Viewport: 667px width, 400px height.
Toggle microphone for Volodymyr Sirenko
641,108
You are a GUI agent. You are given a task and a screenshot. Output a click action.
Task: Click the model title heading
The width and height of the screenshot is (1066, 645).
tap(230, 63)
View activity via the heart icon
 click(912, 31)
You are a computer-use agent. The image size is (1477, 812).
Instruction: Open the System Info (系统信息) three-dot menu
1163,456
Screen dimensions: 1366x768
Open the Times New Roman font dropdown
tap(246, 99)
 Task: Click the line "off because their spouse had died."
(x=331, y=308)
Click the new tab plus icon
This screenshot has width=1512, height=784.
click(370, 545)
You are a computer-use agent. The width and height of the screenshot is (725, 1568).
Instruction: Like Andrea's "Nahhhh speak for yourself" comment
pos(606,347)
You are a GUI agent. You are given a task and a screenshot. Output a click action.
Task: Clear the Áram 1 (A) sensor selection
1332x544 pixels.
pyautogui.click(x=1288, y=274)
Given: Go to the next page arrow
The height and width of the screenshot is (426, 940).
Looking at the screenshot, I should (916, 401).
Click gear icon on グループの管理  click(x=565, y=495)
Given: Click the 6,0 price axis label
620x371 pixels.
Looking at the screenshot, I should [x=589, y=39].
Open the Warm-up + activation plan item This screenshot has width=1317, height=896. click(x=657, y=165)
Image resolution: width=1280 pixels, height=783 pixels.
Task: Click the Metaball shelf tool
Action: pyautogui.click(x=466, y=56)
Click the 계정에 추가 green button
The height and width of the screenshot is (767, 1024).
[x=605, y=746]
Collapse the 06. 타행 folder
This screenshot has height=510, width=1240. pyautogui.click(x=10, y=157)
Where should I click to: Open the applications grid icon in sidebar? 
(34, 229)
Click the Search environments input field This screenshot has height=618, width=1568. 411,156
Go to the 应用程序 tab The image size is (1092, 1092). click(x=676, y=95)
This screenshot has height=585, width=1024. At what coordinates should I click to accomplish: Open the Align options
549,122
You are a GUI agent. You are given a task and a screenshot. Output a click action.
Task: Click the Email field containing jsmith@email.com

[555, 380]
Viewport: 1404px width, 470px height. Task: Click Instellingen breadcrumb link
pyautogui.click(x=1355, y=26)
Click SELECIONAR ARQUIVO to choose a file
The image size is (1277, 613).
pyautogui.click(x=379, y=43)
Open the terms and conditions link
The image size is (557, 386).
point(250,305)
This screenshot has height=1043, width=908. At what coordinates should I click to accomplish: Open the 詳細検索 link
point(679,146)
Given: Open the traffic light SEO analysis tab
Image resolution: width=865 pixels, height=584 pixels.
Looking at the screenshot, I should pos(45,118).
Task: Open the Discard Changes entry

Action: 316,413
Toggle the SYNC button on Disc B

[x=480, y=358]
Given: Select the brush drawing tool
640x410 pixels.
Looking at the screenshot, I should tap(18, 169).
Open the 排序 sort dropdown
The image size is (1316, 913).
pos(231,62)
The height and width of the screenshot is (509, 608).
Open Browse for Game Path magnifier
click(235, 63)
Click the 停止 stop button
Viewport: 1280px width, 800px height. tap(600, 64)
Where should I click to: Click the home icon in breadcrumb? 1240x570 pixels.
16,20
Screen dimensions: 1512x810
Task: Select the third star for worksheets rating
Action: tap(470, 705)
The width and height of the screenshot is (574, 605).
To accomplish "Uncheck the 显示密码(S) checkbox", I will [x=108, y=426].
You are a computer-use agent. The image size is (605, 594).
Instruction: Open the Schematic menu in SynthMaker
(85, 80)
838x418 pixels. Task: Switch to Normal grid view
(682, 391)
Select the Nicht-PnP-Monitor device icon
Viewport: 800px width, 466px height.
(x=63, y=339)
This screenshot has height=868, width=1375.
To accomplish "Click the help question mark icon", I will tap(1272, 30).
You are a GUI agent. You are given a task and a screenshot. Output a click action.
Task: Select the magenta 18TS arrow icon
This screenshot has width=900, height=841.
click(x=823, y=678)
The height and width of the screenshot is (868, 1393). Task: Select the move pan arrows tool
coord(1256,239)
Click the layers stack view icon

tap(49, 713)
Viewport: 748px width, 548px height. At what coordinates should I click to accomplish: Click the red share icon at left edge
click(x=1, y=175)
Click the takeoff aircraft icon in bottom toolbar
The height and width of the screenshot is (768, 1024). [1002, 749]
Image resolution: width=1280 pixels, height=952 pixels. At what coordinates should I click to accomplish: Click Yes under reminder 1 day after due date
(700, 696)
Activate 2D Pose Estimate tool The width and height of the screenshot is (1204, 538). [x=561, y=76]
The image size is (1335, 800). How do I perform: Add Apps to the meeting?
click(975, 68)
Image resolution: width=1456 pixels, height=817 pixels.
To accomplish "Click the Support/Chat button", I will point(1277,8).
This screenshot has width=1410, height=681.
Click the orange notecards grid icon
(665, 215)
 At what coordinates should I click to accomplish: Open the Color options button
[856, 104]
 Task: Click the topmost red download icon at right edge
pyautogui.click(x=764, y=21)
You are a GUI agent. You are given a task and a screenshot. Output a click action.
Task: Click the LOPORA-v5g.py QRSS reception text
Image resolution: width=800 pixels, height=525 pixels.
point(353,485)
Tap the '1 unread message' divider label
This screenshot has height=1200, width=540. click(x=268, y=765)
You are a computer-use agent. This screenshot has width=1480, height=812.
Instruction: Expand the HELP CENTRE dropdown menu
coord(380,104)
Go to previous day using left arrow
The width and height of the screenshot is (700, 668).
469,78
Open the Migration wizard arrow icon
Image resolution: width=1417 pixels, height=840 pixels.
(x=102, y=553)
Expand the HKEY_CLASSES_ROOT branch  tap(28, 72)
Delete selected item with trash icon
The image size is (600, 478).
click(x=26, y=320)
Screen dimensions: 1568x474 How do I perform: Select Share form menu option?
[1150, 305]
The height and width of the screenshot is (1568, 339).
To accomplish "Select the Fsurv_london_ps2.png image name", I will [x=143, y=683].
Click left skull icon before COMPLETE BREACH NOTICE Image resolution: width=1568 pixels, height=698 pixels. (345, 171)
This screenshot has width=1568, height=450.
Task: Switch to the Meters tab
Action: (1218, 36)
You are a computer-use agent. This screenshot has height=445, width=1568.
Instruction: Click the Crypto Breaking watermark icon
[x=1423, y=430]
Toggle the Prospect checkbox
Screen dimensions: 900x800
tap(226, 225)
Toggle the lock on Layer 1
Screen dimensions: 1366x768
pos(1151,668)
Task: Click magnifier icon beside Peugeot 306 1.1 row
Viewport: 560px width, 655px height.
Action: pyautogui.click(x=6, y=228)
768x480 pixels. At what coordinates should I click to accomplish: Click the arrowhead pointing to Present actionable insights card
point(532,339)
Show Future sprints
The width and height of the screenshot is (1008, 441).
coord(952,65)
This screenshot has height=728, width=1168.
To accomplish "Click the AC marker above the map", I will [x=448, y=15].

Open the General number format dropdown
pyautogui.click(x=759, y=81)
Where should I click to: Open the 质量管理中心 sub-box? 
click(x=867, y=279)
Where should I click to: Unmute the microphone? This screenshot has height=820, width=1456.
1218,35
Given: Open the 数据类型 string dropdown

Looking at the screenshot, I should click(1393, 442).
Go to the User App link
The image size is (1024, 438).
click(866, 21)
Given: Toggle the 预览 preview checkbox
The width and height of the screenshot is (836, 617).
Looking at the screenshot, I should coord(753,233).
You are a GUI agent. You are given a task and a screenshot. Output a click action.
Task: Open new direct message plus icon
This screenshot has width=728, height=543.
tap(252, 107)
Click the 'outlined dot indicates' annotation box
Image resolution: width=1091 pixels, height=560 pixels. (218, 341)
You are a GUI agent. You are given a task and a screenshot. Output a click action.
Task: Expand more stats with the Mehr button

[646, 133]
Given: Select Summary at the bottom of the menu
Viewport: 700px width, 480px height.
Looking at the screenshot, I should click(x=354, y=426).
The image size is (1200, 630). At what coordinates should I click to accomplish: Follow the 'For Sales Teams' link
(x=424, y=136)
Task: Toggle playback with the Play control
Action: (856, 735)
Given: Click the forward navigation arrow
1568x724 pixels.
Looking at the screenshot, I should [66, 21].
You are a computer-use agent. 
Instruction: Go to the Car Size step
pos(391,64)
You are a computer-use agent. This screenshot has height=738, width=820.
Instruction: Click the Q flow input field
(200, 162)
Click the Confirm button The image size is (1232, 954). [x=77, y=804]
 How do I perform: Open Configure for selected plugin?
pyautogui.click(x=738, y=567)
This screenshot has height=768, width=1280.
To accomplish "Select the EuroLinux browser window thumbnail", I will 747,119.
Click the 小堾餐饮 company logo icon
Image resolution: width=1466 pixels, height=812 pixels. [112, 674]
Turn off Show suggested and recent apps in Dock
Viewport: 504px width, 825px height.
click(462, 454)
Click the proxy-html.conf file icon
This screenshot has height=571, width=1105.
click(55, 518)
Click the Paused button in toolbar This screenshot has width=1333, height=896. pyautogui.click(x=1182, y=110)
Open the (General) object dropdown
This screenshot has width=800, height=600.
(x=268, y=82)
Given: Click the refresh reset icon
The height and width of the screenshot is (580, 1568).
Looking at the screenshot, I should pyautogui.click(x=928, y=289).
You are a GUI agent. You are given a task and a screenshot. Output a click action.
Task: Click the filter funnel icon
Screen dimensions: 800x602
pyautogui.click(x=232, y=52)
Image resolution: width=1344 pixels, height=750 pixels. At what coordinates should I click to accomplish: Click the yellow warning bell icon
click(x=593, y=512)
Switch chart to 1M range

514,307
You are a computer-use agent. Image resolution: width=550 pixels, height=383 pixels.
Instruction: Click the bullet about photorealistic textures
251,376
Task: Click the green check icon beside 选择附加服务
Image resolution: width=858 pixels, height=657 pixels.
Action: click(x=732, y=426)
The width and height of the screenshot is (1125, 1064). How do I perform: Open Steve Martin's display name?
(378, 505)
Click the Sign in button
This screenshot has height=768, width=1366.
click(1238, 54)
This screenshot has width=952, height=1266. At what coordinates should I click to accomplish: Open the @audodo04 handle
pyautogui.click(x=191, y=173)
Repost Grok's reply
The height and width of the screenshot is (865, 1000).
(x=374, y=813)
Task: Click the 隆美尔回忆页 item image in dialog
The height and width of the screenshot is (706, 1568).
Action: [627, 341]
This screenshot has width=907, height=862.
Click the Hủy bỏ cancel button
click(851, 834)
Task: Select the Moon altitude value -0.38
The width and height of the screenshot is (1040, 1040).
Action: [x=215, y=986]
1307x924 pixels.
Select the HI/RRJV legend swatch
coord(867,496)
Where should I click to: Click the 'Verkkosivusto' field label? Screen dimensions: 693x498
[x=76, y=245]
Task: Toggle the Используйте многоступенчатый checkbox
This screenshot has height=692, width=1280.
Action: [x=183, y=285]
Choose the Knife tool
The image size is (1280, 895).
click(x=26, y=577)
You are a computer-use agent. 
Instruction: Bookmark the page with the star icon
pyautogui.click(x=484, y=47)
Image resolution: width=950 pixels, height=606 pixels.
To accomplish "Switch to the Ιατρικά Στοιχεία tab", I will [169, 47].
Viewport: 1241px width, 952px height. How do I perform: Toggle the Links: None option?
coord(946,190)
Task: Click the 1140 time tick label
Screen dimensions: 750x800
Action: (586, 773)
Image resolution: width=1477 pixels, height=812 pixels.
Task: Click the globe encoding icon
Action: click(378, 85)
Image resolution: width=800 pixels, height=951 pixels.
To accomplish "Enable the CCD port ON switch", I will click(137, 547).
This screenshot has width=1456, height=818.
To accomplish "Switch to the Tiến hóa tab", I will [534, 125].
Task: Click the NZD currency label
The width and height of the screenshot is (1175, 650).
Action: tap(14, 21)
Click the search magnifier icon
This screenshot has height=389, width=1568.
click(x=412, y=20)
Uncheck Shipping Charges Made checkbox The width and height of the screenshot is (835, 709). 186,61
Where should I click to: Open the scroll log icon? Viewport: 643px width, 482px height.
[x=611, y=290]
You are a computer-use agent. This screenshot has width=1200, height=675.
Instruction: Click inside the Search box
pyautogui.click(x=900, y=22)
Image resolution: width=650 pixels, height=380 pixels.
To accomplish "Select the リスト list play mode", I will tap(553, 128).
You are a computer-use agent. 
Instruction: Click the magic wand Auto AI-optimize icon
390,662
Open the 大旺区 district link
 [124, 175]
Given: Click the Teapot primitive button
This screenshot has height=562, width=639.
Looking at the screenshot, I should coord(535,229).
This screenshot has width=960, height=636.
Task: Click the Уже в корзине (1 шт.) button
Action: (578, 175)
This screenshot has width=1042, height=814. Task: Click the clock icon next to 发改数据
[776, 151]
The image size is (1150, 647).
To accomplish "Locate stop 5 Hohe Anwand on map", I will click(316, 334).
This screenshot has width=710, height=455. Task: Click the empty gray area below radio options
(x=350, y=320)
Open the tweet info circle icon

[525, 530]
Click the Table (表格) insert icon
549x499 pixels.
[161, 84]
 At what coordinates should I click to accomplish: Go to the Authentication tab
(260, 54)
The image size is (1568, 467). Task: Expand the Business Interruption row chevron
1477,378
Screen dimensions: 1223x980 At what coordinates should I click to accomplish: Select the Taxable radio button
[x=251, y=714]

+--

Only the lines from the first line of the material above through the line that contains "Go to the 应用程序" should be quoted, each one exactly.

Viewport: 667px width, 400px height.
Toggle microphone for Volodymyr Sirenko
641,108
You are a GUI agent. You are given a task and a screenshot. Output a click action.
Task: Click the model title heading
The width and height of the screenshot is (1066, 645).
tap(230, 63)
View activity via the heart icon
 click(912, 31)
You are a computer-use agent. The image size is (1477, 812).
Instruction: Open the System Info (系统信息) three-dot menu
1163,456
Screen dimensions: 1366x768
Open the Times New Roman font dropdown
tap(246, 99)
 Task: Click the line "off because their spouse had died."
(x=331, y=308)
Click the new tab plus icon
This screenshot has width=1512, height=784.
click(370, 545)
You are a computer-use agent. The width and height of the screenshot is (725, 1568).
Instruction: Like Andrea's "Nahhhh speak for yourself" comment
pos(606,347)
You are a GUI agent. You are given a task and a screenshot. Output a click action.
Task: Clear the Áram 1 (A) sensor selection
1332x544 pixels.
pyautogui.click(x=1288, y=274)
Given: Go to the next page arrow
The height and width of the screenshot is (426, 940).
Looking at the screenshot, I should (916, 401).
Click gear icon on グループの管理  click(x=565, y=495)
Given: Click the 6,0 price axis label
620x371 pixels.
Looking at the screenshot, I should [x=589, y=39].
Open the Warm-up + activation plan item This screenshot has width=1317, height=896. click(x=657, y=165)
Image resolution: width=1280 pixels, height=783 pixels.
Task: Click the Metaball shelf tool
Action: pyautogui.click(x=466, y=56)
Click the 계정에 추가 green button
The height and width of the screenshot is (767, 1024).
[x=605, y=746]
Collapse the 06. 타행 folder
This screenshot has height=510, width=1240. pyautogui.click(x=10, y=157)
Where should I click to: Open the applications grid icon in sidebar? 
(34, 229)
Click the Search environments input field This screenshot has height=618, width=1568. 411,156
Go to the 应用程序 tab The image size is (1092, 1092). click(x=676, y=95)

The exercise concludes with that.